Liposome binding
Pietro De Camilli, Xinbo Wang
Abstract
This protocol details methods for LRRK2-liposome binding experiments analyzed by co-sedimentation or confocal fluorescence microscopy, respectively.
Attachments
Steps
Co-sedimentation analysis
Prepare samples in Beckman microfuge tubes with 300nanomolar (nM) LRRK2 or RCKW, 20micromolar (µM) PS liposomes in the absence or presence of 1millimolar (mM) GMPPNP.
Incubate samples at 37°C for 0h 30m 0s.
Centrifuge samples at 49000rpm,0h 0m 0s (100000x g,0h 0m 0s) for 0h 20m 0s in a Beckman Optima TLX ultracentrifuge.
Collect Supernatants and Pellets.
Analyze samples by SDS-PAGE and coomassie blue staining.
Confocal fluorescence microscopy analysis
For PS liposome binding. Prepare samples in PCR tubes with 20micromolar (µM) Rhod-PE labeled PS liposomes and different concentrations of LRRK2 as indicated in the main text.

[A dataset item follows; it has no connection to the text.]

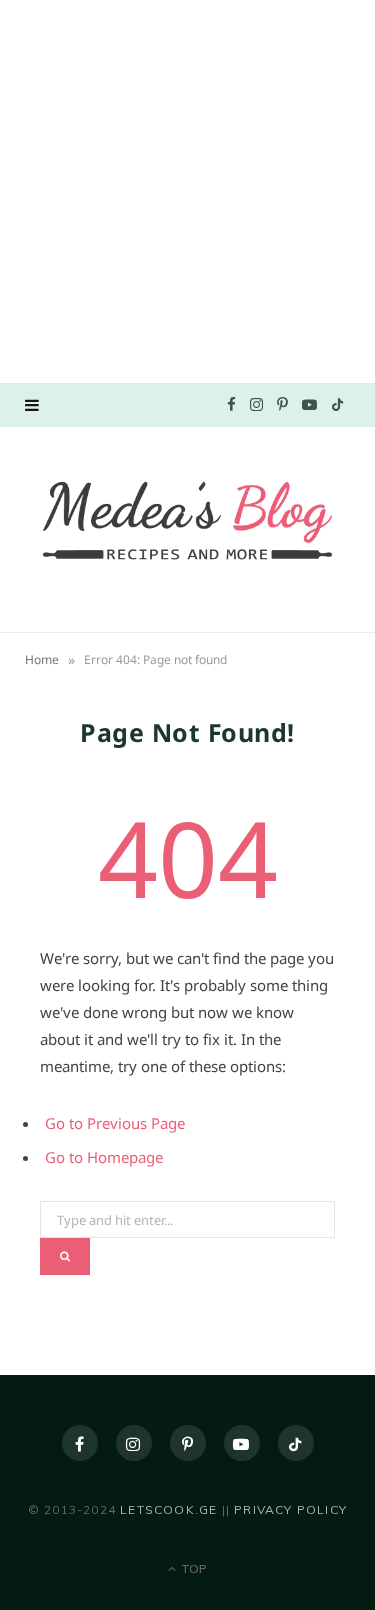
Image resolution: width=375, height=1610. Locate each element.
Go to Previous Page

For GC/PS nanotube binding. Prepare samples in PCR tubes with 20micromolar (µM) Cy5-PE labeled GC/PS nanotubes and 100nanomolar (nM) GFP-LRRK2.
Immediately deposit 6µL-10µL samples of step 6 on 35 mm glass bottom dishes and incubate at 37°C for 0h 30m 0s.
After incubation, capture the images with a spinning disk confocal (SDC) microscopy at Room temperature on a Nikon Ti-E inverted microscope using the Improvision UltraVIEW VoX system (Perkin-Elmer).